About this task
Within the records below, reproduce without change the lines from the line that has "When to go (406, 83)" through the line that has "Destinations (175, 50)", and only those.

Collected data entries
=======

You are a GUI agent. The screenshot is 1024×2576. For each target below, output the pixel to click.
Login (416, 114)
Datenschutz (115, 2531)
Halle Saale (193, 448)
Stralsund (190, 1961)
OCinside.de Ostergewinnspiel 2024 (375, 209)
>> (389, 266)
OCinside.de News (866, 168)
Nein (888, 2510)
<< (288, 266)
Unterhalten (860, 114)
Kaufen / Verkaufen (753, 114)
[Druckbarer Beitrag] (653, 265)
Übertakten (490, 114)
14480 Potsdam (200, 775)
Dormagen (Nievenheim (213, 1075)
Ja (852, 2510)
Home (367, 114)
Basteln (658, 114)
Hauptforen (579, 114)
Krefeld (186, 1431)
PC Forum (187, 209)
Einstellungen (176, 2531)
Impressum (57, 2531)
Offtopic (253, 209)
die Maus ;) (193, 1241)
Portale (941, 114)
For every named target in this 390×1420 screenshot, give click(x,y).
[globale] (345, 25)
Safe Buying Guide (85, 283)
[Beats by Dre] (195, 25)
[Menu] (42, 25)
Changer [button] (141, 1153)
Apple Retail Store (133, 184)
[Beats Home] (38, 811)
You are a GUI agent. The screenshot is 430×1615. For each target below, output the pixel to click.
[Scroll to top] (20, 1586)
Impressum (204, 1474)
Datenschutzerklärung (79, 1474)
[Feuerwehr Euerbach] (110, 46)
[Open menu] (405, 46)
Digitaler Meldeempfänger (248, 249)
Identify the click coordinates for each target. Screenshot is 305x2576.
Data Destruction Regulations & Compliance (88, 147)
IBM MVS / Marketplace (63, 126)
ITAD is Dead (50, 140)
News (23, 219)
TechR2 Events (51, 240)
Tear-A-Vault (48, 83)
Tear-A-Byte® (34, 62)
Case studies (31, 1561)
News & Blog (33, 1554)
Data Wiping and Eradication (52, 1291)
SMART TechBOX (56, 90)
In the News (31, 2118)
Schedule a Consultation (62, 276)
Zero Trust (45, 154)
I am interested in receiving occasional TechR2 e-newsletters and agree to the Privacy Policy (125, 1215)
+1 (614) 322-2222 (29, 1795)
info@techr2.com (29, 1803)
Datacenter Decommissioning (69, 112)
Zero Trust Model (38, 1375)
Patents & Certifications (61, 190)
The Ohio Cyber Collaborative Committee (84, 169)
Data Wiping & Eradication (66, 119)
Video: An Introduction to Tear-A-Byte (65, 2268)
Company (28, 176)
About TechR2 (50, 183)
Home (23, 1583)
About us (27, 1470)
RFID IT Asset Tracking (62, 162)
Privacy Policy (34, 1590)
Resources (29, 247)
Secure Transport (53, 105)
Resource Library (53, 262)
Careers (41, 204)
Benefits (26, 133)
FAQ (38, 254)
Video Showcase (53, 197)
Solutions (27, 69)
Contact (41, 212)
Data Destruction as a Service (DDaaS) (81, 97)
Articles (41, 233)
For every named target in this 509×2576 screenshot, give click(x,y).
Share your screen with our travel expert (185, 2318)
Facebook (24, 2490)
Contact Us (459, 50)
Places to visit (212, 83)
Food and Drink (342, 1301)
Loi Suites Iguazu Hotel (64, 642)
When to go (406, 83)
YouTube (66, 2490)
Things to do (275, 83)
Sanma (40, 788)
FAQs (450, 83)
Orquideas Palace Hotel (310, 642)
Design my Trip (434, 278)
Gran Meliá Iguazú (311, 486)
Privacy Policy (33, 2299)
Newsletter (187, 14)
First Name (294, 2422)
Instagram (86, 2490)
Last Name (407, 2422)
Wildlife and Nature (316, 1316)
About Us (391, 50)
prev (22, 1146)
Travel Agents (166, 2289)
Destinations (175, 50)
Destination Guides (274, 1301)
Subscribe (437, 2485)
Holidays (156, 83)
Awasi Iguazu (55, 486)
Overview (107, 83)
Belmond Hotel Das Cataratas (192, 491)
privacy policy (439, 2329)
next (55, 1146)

=======

Response for this exercise
When to go (406, 83)
YouTube (66, 2490)
Things to do (275, 83)
Sanma (40, 788)
FAQs (450, 83)
Orquideas Palace Hotel (310, 642)
Design my Trip (434, 278)
Gran Meliá Iguazú (311, 486)
Privacy Policy (33, 2299)
Newsletter (187, 14)
First Name (294, 2422)
Instagram (86, 2490)
Last Name (407, 2422)
Wildlife and Nature (316, 1316)
About Us (391, 50)
prev (22, 1146)
Travel Agents (166, 2289)
Destinations (175, 50)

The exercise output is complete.